**Problem**:
Write out the records in full and without alteration, setting aside their pictures.

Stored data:
══════════

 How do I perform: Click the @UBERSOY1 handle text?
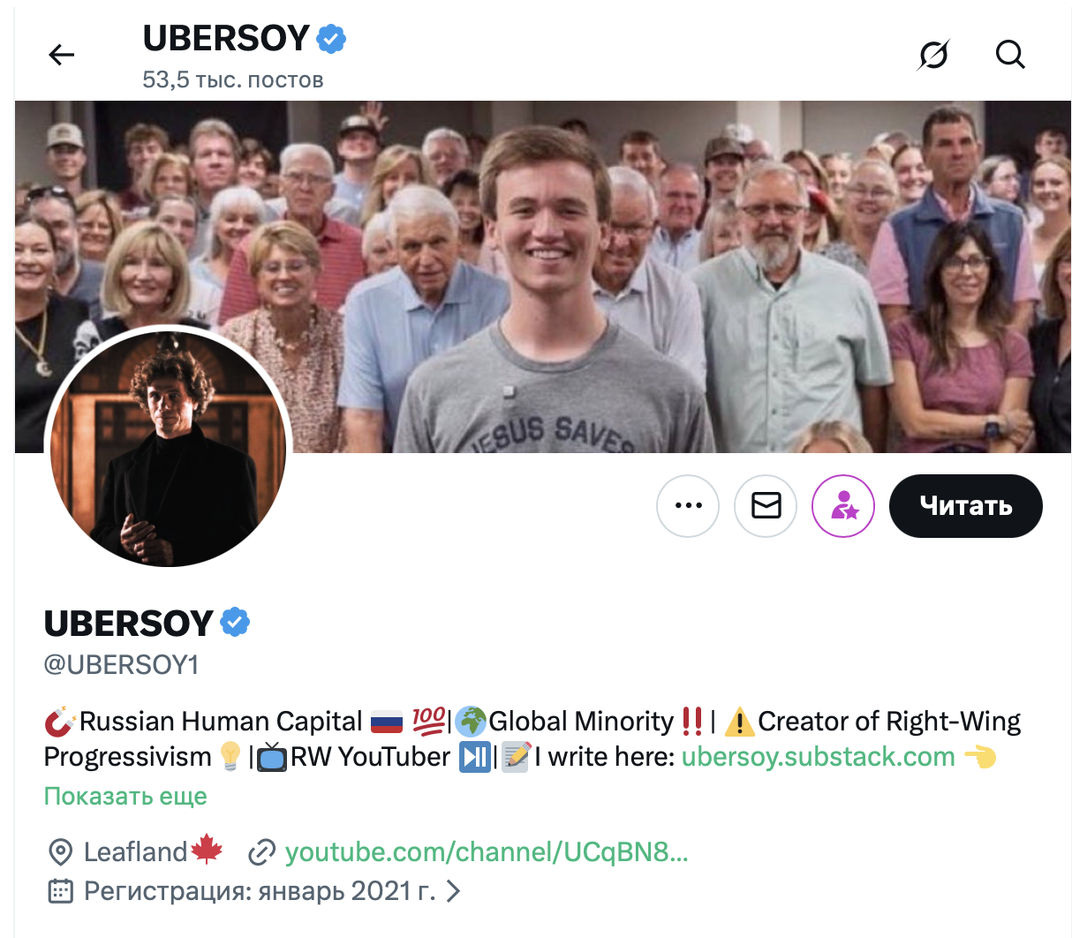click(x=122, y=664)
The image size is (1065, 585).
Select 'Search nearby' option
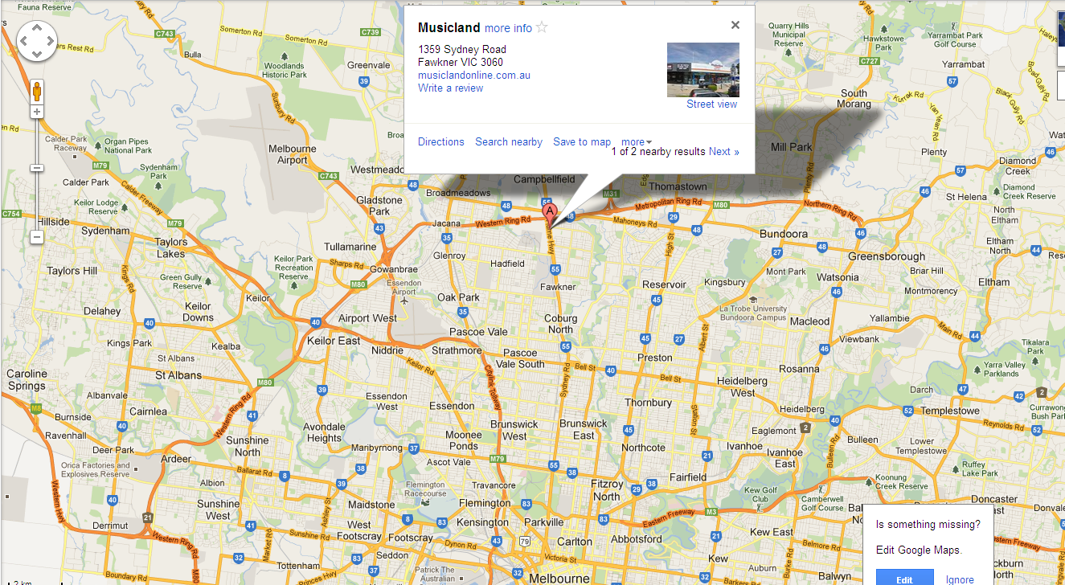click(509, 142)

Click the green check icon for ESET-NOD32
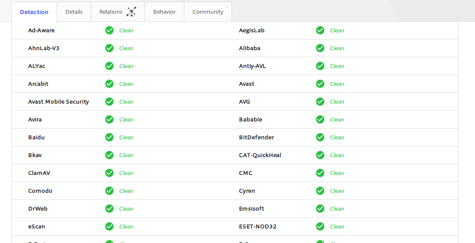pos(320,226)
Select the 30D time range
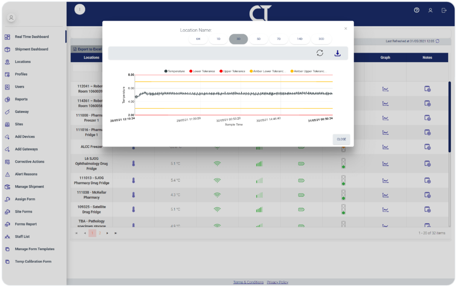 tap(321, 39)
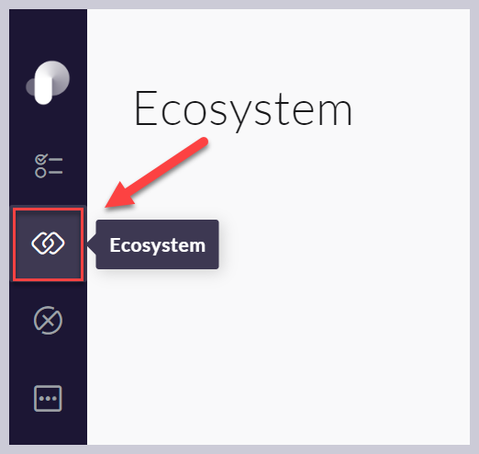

══════════

**Response area**:
 How do I perform: Click the @UBERSOY1 handle text?
click(x=122, y=664)
The image size is (1065, 585).
Select 'Search nearby' option
click(509, 142)

Click the green check icon for ESET-NOD32
pos(320,226)
Select the 30D time range
 tap(321, 39)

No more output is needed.